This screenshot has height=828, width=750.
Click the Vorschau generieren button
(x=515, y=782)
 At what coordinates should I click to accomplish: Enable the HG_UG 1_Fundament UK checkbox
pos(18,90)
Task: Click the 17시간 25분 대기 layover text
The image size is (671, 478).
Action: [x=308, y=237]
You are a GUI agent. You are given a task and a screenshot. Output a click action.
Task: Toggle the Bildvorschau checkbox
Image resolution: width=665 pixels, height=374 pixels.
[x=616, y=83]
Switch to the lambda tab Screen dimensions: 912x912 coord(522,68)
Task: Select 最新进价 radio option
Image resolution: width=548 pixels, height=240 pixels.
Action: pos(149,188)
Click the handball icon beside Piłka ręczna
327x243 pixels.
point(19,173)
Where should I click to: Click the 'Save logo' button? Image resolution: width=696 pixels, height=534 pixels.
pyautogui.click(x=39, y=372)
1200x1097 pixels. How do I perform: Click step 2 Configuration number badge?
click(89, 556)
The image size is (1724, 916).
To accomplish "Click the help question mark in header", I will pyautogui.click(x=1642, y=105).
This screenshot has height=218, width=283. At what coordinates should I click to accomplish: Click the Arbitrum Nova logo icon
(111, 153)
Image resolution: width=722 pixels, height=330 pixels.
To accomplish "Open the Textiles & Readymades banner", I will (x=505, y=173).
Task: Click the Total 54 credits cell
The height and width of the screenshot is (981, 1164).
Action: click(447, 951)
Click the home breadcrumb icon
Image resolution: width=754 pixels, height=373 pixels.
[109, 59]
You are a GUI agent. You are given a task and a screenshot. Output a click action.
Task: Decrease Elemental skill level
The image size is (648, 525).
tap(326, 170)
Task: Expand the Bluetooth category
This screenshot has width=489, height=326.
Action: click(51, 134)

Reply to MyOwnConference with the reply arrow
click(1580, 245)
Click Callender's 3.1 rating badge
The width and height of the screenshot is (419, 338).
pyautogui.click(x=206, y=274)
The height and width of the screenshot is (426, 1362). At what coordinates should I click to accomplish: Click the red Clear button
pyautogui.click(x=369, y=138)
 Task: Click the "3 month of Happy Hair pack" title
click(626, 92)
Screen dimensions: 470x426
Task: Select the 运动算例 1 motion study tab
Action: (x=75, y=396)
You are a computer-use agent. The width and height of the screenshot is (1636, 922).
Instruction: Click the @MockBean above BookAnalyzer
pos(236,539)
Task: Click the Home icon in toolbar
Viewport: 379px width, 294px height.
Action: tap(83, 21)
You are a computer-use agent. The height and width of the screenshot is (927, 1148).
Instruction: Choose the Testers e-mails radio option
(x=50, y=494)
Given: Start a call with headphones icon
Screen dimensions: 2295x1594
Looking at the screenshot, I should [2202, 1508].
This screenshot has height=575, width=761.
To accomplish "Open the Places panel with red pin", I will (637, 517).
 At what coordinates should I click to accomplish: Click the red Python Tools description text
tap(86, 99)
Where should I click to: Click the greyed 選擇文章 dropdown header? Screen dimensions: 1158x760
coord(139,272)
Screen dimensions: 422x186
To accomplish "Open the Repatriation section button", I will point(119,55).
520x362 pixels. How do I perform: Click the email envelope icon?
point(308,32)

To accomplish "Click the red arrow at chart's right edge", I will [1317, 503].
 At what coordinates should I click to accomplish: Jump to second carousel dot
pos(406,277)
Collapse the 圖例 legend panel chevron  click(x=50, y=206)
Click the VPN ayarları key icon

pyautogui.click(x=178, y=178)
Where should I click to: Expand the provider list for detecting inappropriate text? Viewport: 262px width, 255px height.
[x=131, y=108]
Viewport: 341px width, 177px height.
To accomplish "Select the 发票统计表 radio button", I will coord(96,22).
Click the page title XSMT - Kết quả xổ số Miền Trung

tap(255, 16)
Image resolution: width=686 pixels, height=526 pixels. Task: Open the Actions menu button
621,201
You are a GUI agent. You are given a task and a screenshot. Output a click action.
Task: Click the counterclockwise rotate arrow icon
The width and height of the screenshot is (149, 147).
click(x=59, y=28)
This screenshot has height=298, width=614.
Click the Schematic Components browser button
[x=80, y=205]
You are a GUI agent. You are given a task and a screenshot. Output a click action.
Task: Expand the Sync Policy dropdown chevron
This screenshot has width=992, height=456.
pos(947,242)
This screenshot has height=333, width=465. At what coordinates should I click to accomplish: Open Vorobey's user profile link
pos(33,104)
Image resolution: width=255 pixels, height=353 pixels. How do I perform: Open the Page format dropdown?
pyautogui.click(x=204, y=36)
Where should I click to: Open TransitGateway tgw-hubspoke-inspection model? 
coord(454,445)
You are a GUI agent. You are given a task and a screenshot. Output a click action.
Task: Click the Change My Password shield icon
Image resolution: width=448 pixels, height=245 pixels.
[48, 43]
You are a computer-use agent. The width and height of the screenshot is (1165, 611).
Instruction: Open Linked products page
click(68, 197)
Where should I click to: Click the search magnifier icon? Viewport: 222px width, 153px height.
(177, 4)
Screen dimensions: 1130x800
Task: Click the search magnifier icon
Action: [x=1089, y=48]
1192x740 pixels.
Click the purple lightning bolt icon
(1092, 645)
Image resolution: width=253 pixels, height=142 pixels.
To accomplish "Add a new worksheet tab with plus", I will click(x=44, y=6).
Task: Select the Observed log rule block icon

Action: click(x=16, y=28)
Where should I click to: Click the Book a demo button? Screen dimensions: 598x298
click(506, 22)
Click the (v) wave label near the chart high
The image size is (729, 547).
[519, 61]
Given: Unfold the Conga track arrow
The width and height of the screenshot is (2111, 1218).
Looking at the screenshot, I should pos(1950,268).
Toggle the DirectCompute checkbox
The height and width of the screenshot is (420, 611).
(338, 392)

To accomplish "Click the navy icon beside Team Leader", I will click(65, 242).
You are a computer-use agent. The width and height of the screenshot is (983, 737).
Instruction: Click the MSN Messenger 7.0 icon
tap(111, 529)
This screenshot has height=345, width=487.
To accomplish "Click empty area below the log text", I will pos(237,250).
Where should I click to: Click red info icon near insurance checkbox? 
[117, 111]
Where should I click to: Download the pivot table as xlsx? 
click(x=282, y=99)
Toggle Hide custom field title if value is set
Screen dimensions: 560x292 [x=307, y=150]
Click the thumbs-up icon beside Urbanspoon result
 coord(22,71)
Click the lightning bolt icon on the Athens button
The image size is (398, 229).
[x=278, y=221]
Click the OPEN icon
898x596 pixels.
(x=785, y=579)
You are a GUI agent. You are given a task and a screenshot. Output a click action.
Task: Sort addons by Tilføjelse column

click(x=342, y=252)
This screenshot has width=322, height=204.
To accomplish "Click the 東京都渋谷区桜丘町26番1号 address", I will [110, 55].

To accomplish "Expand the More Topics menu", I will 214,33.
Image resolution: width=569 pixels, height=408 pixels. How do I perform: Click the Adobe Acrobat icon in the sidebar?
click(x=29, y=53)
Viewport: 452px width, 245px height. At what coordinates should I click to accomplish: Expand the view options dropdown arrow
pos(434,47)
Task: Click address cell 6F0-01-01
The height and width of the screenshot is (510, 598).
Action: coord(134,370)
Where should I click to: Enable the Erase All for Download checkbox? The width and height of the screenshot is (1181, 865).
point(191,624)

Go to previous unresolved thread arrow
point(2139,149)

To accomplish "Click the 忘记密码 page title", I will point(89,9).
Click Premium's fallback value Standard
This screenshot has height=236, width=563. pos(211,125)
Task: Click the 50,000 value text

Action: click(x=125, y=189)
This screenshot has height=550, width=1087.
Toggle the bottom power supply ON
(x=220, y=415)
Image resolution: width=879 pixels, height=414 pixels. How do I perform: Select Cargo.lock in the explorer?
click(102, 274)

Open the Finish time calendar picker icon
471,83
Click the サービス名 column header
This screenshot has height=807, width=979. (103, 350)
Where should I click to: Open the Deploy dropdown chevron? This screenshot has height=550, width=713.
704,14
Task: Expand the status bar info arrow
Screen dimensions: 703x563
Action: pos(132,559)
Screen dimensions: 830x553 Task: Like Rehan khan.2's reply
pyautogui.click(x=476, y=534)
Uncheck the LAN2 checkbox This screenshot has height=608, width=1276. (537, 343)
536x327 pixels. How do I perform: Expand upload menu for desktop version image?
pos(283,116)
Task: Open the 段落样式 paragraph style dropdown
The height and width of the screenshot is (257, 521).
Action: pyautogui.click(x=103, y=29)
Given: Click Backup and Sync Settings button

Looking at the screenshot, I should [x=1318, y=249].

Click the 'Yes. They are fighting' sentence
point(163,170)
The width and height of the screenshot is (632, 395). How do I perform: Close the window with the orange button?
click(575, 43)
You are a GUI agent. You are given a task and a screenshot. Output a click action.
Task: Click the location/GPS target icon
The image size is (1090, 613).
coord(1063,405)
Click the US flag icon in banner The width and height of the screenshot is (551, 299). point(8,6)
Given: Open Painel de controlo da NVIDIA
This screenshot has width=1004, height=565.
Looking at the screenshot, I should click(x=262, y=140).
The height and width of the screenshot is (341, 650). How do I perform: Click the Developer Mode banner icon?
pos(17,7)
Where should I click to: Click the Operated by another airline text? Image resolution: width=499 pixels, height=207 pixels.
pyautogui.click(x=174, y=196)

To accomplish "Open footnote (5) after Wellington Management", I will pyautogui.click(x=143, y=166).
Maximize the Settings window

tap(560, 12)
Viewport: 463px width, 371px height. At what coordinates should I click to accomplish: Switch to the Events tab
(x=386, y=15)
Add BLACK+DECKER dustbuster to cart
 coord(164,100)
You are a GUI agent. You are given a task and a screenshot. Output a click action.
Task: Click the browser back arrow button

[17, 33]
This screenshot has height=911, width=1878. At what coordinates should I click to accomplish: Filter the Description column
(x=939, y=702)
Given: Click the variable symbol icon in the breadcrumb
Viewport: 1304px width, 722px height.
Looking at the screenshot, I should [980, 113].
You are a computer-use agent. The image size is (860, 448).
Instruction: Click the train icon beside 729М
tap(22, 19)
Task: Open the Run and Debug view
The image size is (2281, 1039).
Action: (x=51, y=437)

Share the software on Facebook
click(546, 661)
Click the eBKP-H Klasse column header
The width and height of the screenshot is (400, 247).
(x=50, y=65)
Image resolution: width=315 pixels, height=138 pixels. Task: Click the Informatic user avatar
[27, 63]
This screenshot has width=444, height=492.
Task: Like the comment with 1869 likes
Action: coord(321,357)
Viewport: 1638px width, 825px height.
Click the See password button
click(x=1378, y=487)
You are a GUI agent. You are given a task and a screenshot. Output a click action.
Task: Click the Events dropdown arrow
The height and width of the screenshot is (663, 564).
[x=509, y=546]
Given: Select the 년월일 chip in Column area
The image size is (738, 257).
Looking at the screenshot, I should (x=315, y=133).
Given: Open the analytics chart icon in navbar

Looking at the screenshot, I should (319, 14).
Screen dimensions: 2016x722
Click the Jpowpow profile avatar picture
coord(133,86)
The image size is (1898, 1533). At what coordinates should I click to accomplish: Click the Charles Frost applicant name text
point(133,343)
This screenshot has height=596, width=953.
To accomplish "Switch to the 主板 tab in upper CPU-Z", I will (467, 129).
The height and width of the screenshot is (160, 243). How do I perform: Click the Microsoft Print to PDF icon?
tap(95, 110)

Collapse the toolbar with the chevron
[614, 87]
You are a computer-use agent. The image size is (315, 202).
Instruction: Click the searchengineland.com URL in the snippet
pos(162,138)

+===+

[GOAL] Copy verbatim the items from the line containing "Where should I click to: Download" through the line containing "Screen dimensions: 560x292 [x=307, y=150]", including both of those lines.

[EXPECTED ANSWER]
Where should I click to: Download the pivot table as xlsx? 
click(x=282, y=99)
Toggle Hide custom field title if value is set
Screen dimensions: 560x292 [x=307, y=150]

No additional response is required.